- Source
........

5,198 posts, read 5,279,960 times
Reputation: 13249
Quote:
Originally Posted by RainbowHope View Post
Small talk can be a learned skill for many. I went to a business meeting recently, and one of the speakers gave us a tip to remember when engaging in small talk.

FORD

Family
Occupation
Recreation
Dreams

If you talk about things related to those subjects, you can have decent conversations and usually not run out of things to talk about.:-)
Awesome.

Quote:
Originally Posted by DubbleT View Post
Totally agree, except that I think small talk is very often not truly 'necessary'. Beneficial in some ways if the person(s) you are with absolutely expects it, but necessary? No. I think there is a reason it's called small talk, as in unimportant, trivial, 'small'.

........

(Entries from a collection)

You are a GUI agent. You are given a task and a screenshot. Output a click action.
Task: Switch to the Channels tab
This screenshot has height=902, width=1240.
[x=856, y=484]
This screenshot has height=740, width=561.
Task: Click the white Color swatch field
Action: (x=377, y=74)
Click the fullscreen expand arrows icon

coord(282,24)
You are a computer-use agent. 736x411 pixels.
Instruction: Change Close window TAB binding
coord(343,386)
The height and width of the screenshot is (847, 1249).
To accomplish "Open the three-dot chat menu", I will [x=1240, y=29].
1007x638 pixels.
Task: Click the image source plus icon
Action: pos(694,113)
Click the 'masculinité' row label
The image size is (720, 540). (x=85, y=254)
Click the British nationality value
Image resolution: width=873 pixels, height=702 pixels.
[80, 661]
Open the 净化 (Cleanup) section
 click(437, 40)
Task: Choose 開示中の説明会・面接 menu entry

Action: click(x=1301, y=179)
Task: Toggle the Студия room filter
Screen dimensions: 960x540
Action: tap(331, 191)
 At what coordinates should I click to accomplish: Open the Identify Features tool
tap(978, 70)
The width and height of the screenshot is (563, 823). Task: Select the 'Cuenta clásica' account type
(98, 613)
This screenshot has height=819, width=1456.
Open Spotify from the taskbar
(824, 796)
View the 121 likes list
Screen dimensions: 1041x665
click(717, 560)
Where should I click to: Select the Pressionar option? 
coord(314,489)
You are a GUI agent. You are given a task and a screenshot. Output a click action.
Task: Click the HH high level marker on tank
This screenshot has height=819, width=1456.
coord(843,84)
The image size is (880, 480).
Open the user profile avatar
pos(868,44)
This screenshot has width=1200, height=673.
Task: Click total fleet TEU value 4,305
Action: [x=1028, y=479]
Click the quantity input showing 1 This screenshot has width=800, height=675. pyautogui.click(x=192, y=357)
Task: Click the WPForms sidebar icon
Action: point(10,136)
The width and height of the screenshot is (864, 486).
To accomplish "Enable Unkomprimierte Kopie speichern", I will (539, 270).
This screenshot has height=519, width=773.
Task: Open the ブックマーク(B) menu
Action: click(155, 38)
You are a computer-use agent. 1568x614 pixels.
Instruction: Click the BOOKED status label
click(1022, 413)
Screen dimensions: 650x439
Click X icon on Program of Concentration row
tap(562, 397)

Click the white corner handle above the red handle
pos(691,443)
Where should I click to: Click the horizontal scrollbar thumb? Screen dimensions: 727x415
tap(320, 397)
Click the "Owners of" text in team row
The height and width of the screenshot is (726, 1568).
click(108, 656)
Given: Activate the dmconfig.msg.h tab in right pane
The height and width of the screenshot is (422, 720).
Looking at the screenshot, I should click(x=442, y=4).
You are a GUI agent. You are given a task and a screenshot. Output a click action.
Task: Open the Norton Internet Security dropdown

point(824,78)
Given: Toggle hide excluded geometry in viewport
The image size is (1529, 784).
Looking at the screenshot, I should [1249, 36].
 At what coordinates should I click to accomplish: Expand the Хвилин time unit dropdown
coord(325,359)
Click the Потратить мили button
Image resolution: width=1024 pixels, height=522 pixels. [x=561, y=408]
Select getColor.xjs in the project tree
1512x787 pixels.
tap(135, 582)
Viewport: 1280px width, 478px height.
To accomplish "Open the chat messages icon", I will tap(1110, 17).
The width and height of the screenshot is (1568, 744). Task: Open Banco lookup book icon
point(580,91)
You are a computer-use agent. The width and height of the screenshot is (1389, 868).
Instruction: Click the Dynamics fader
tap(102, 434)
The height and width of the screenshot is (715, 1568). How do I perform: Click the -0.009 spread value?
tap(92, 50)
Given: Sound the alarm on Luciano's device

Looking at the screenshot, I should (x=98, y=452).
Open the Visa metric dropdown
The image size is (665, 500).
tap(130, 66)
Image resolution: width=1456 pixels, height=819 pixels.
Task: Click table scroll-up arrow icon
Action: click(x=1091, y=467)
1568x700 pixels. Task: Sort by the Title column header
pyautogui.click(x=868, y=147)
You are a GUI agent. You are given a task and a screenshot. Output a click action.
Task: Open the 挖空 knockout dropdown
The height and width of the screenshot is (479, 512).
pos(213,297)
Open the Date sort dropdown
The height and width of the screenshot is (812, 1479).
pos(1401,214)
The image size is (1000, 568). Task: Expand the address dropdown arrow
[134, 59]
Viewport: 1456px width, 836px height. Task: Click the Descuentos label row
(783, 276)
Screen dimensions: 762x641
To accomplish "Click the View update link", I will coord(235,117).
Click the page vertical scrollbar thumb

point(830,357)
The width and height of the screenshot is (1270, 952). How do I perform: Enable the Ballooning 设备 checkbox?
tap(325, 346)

........

- Problems and tasks
a. In the rows, begin at the line that has "Task: Choose 開示中の説明会・面接 menu entry" and stop after the line that has "coord(843,84)". Change "Screen dimensions" to "Display size" and leave everything else as it is.
b. Write what comes next in the forum thread about small talk, picking up after its last sentence.

- Task-by-task outputs
a.
Task: Choose 開示中の説明会・面接 menu entry

Action: click(x=1301, y=179)
Task: Toggle the Студия room filter
Display size: 960x540
Action: tap(331, 191)
 At what coordinates should I click to accomplish: Open the Identify Features tool
tap(978, 70)
The width and height of the screenshot is (563, 823). Task: Select the 'Cuenta clásica' account type
(98, 613)
This screenshot has height=819, width=1456.
Open Spotify from the taskbar
(824, 796)
View the 121 likes list
Display size: 1041x665
click(717, 560)
Where should I click to: Select the Pressionar option? 
coord(314,489)
You are a GUI agent. You are given a task and a screenshot. Output a click action.
Task: Click the HH high level marker on tank
This screenshot has height=819, width=1456.
coord(843,84)

b.
And for the record, yes, I am happy to be left standing alone by the potted palm if the other alternative is to be stuck making small talk with strangers all night. Some of us go because we must, job expectations, family obligations, etc. or we may enjoy people watching or listening to the conversations around us without joining in.
Most people who don't enjoy small talk don't usually 'start' conversations with strangers. We may join conversations in progress that have piqued our interest, or start conversations with people we already know and can skip the small talk. Or very occasionally we can find an opportunity to start a conversation about something interesting because the other person offers us a clue, maybe in the way of a book they are carrying or a slogan on a t-shirt, etc.
Exactly. When I read the thread title, I thought, "Is small talk really necessary?". It's not.

Quote:
Originally Posted by Tim Randal Walker View Post
Interesting point! Maybe many people aren't good at small talk because they haven't been trained in such a technique?
Or..we don't want to do it?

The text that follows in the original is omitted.